Acredito que para construir um briefing inspirador é preciso primeiro encontrar a informação certa, o problema ser resolvido. Se isso não acontecer, o briefing acaba se tornando um acúmulo infindável de números, cenários e acontecimentos…páginas e páginas preenchidas mas vazias de significado. O ideal é que, neste caso, a qualidade passe longe da quantidade.

Uma forma de facilitar a busca do que tem que ser feito é adequando o S.I.G. a um briefing.

S.I.G. (Sistemas de Informação Gerenciais) é um sistema de apoio à tomada de decisões que integra e consolida dados operacionais e históricos.

Existem diferentes formas para se construir um S.I.G., eu fiz a minha.

Como funciona: a partir da busca de dados e fatos, há uma análise que gera uma informação (que eu vou chamar de problema) para só então chegar a um conhecimento (que eu vou chamar de ideia).

Simples, não?

O que acaba acontecendo é que, geralmente, se evita a parte da informação. Justamente a parte de definição do problema, ou melhor, a parte criativa. Onde se faz uma leitura dos fatos e dados pertinentes que se dispõe para apostar em um caminho criativo.

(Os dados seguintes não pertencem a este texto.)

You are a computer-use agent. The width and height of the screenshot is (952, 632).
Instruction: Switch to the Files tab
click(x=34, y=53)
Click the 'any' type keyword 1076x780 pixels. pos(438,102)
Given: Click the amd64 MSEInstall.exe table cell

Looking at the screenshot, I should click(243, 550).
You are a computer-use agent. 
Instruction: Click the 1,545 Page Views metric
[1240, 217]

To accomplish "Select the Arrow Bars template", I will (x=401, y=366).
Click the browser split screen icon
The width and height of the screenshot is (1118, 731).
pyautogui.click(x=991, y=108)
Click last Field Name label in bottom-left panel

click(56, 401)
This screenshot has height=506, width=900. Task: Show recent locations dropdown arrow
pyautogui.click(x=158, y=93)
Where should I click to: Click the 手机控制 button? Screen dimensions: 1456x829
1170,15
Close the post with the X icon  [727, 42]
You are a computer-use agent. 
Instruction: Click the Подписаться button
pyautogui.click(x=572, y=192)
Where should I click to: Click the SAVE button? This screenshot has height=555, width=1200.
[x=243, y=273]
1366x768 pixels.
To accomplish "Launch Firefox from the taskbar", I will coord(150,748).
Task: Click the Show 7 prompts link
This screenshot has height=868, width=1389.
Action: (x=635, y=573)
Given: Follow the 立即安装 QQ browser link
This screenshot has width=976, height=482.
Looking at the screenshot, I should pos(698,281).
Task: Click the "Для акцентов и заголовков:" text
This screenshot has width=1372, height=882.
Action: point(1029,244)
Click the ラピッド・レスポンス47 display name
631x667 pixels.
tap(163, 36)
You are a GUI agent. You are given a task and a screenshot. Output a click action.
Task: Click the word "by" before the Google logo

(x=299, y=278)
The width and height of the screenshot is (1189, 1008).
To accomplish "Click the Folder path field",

Eu disse apostar porque aqui não há mais certezas. Entramos no terreno lodoso da imprevisiblidade. Não é mais uma ciência exata que está em jogo. Depende-se da criatividade de quem cria o briefing. É nesta fase em que, com todos as ferramentas na mão, define-se um foco, um caminho campanhável.

Faça um teste, pegue um briefing e esprema até sair o sumo. Do que restou, é possivel criar algum caminho? Se não for, é porque não há dados e fatos pertinentes o bastante.

Não caia no erro de aceitar o peso operacional e o prazo exiguo. Sem este tipo de inteligência na entrada do trabalho, imagine o que vai acontecer na saída dele.

Para que este processo funcione, o fluxo do S.I.G. deve ser respeitado partindo da base da pirâmide até o topo (veja figura).